Originally planned to have been part of the 2015 Adelaide Fringe, issues regarding the offered venues being unsuitable for staging resulted in the cancellation and then the passing of co-creator and performer Derek Ives-Plunkett meant that the show was unable to be brought to Adelaide until now.
The performance space of the Tandanya Theatre was an entirely appropriate setting with every random creak and squeal as people moved uncomfortably in their chairs heightening the mood and unease. From the outset, the drab, almost monochrome washhouse or abattoir set design and the entirely appropriate music and sound by Jethro Woodward conveyed a feeling of the macabre. The three protagonists played by Clare Bartholomew, Mozes and Nicci Wilks at first appear to be caricature-esque and rodent-like with their cartoon black noses. One could be forgiven for initially assuming that they are the long pigs of the title although the actually meaning of the term has more sinister connotations that become apparent as the performance progresses.
The characters’ repetitive, factory-like processing of red clown noses leads to their taking turns to side with and against each other to an extent that will horrify and repulse.

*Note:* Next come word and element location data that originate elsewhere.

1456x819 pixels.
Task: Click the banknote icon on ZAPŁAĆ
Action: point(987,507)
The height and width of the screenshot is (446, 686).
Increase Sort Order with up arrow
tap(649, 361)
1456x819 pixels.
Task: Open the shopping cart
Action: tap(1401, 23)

It might even go just a step too far for some by the end so just be prepared to feel more than slightly uncomfortable, and I mean this with all seriousness and sincerity, so be warned.

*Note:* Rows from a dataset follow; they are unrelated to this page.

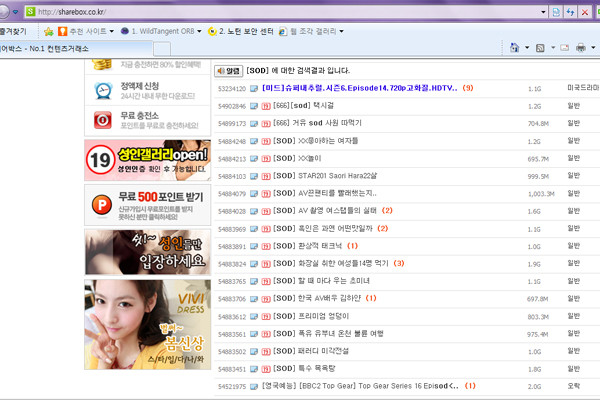Image resolution: width=600 pixels, height=400 pixels.
Task: Open the STAR201 Saori Hara search result
Action: (x=313, y=176)
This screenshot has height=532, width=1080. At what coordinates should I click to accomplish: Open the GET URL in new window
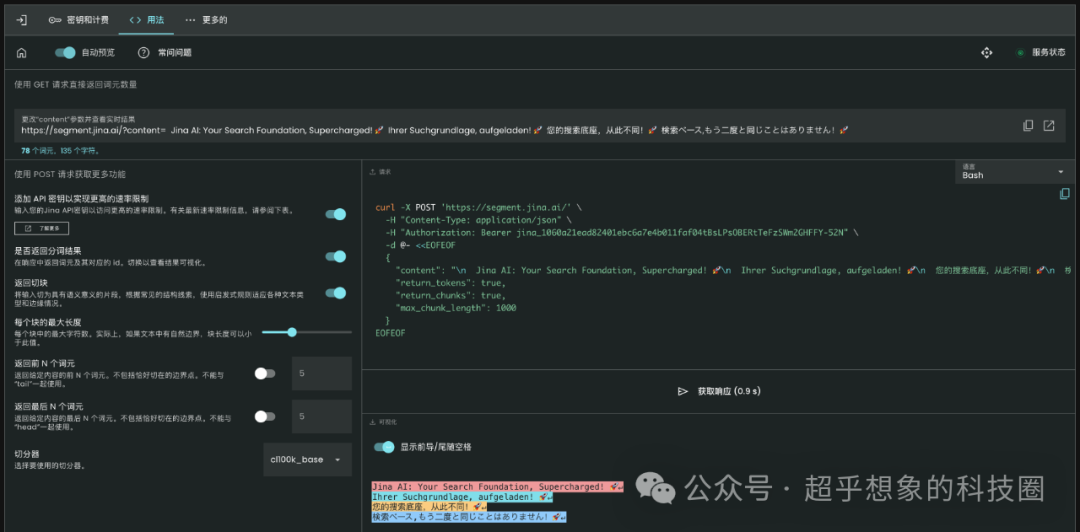click(1049, 125)
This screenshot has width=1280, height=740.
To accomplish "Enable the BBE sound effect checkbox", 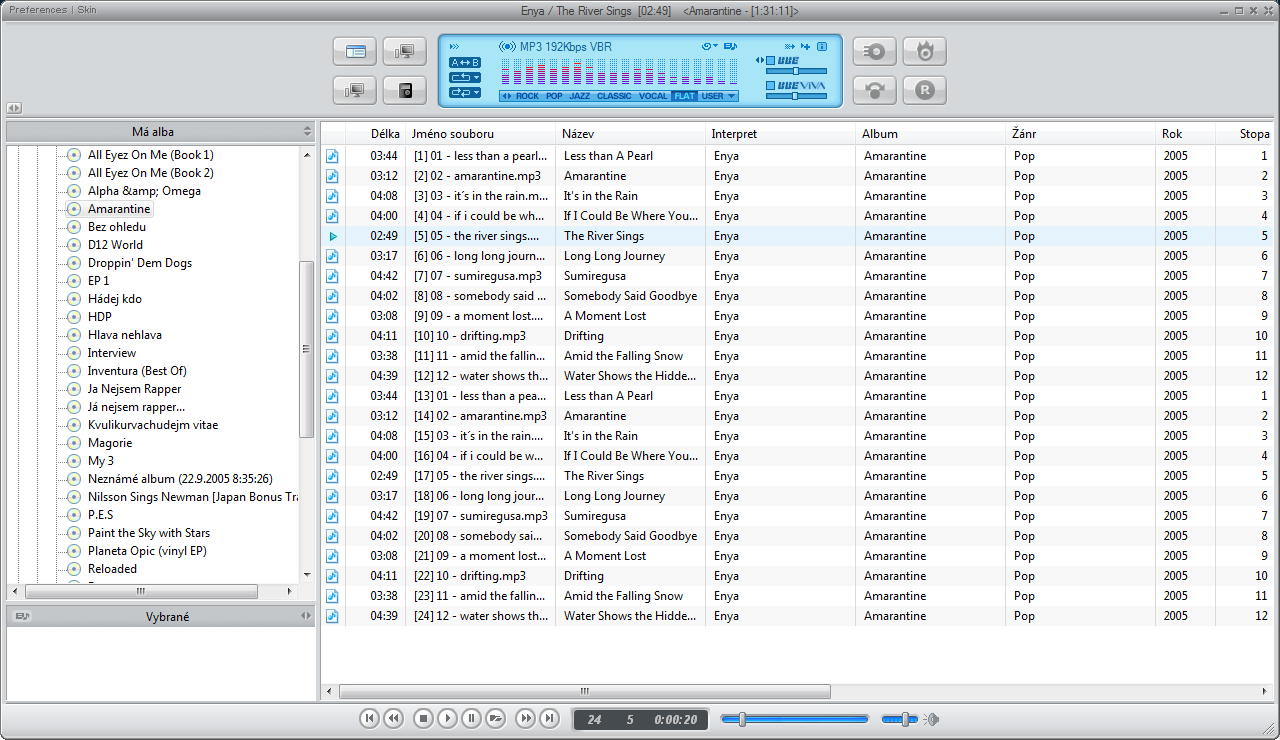I will (771, 60).
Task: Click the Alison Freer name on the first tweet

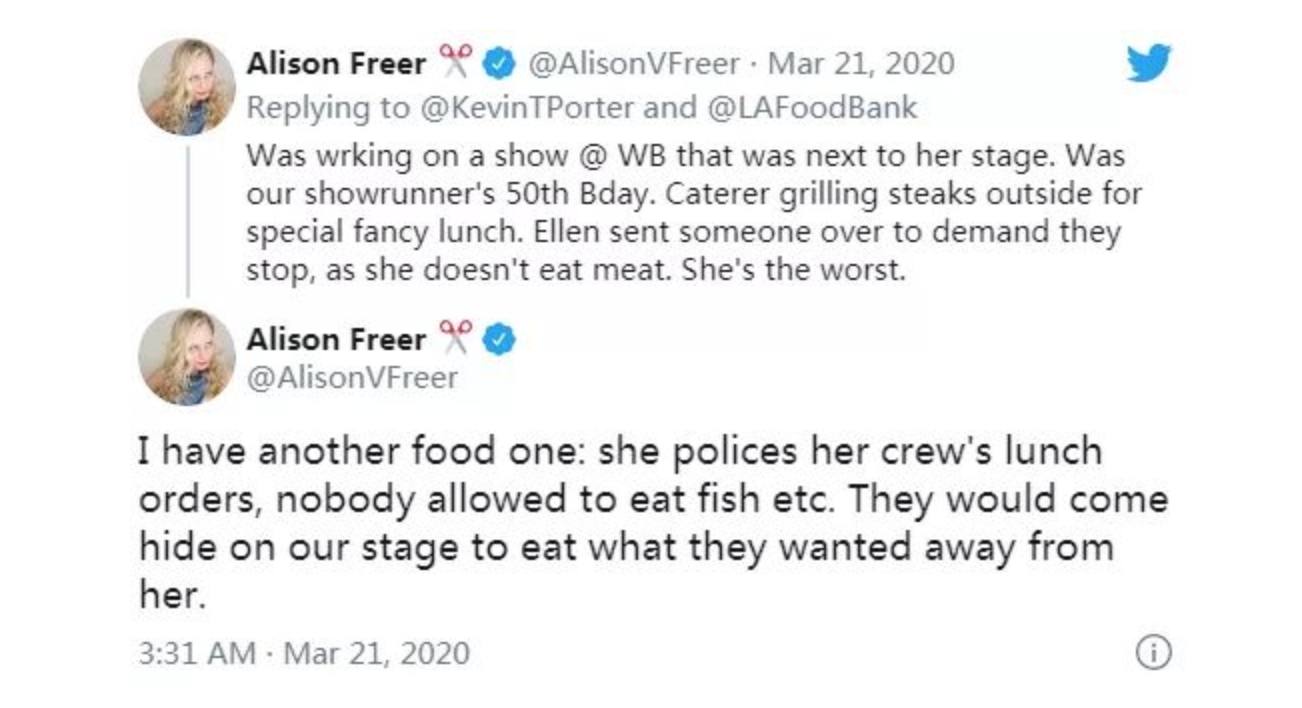Action: 336,65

There are several darkly humorous narrative diversions including some sacrilegious audience participation, and one in which the set is altered by effective lighting to produce a dream-like surreal episode of colour, the protagonists becoming beautiful slow-motion clowns before they shed their skins and return to their original state which could be thought of as anathema to actual clowns. Some of these asides didn’t entirely make sense but there was an internal consistency and overall it didn’t really matter as the performance captivated the audience, continuing to engage, surprise and shock until the grotesque conclusion and then remained a lingering disturbance afterwards.